First Published 28 May 2010, Last Updated 28 May 2010

Every ounce of heartbreaking poignancy is squeezed out of Arthur Miller’s tale of family tragedy in Howard Davies’s revival at the Apollo theatre.

It begins on a windy night when the overhanging willow trees on William Dudley’s set are tossed by a storm that causes a smaller tree to snap in half. Zoë Wanamaker’s Kate Keller, a lone figure in her own garden, looks on.

It is an evocative, ominous scene that indicates the tumultuous tale that is to come. The tree that snapped was planted by the Keller family in their backyard in memory of son Larry, a pilot who went missing in action during the Second World War. Kate cannot accept that he is dead, while her husband Joe and other son Chris urge her, after more than three years, to come to terms with his death and move on. But the arrival of Ann, Larry’s former sweetheart who Chris now wishes to marry, causes the events of the war to come back to haunt all of them.

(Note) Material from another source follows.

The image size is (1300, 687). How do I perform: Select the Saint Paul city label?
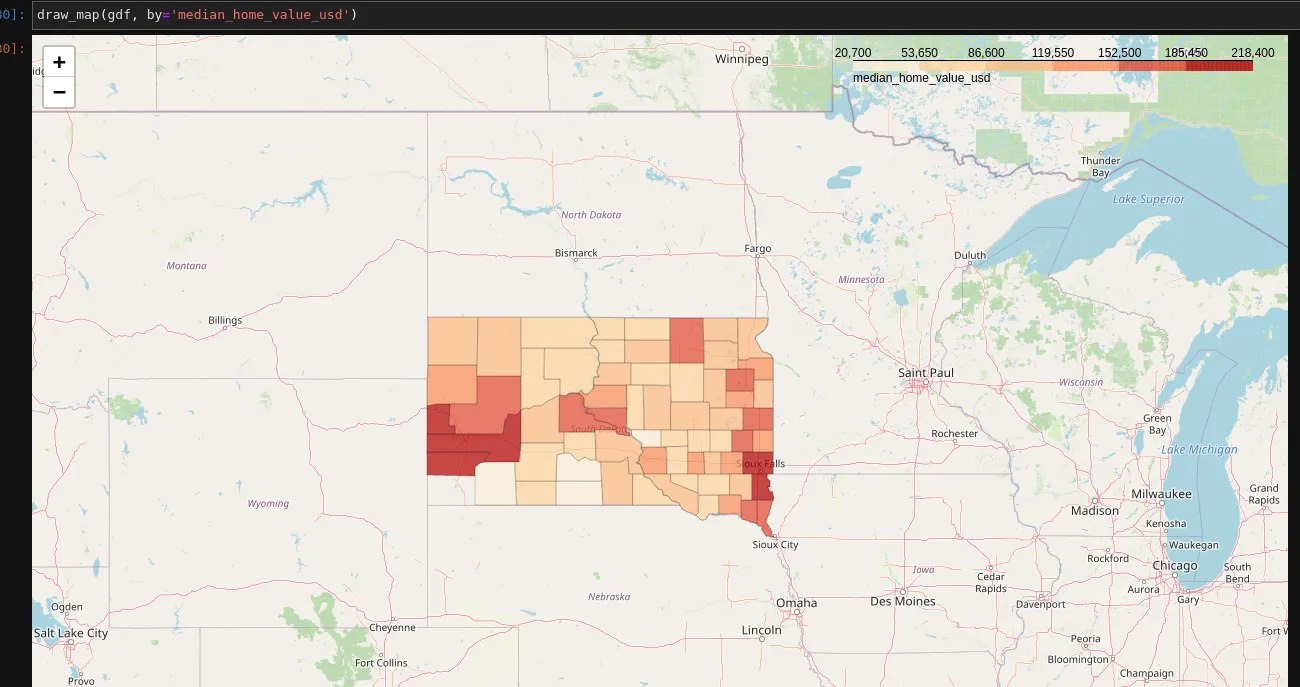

Like any Miller play, All My Sons is about the pressure to achieve the American dream and the all too human flaws that prevent this perfect life from being attained. The Kellers are, on the surface, a regular American family, trying to get by, earn a living and make something of their lives. But David Suchet’s Joe shows the weakness, desperation and disregard for personal responsibility that mars their progress; a decision he made during the war, subsequently kept a secret from Chris, is to smash their dream into pieces when it is finally revealed.

The uniformly inspiring cast of Davies’s revival is led by Suchet and Wanamaker as the couple in denial about a devastating secret. Suchet plays Joe as a loving father whose surface geniality gives way to flashes of dark temper that hint at his desperation to hide his past. Wanamaker’s matriarchal Kate is forthright, impossible to contradict and stubbornly determined – at one point Joe says “I wear the trousers, she beats me with the belt” – yet she still manages to be vulnerable and touching; the pressure of keeping secrets and dealing with her son’s disappearance is taking its toll.

Stephen Campbell Moore’s Chris is frustrated at being unable to move on with his life. Unaware – or in denial – about the true facts of the past, he tries to force the matter by bringing Ann into the picture. And it is Ann (Jemima Rooper) who is a catalyst for the denouement of Miller’s play. She too is frustrated; a young girl hoping for a bright future but dragged back by previous events out of her control, she can only move forward if she explodes the myths of the past into the present, with shattering consequences for the Kellers.

It is typical Miller to create characters like these who have obvious flaws yet are so unwaveringly sympathetic. In Joe Keller, we recognise the hopes and fears, strengths and weaknesses that are in every one of us, and his tragedy is one that could happen to us all.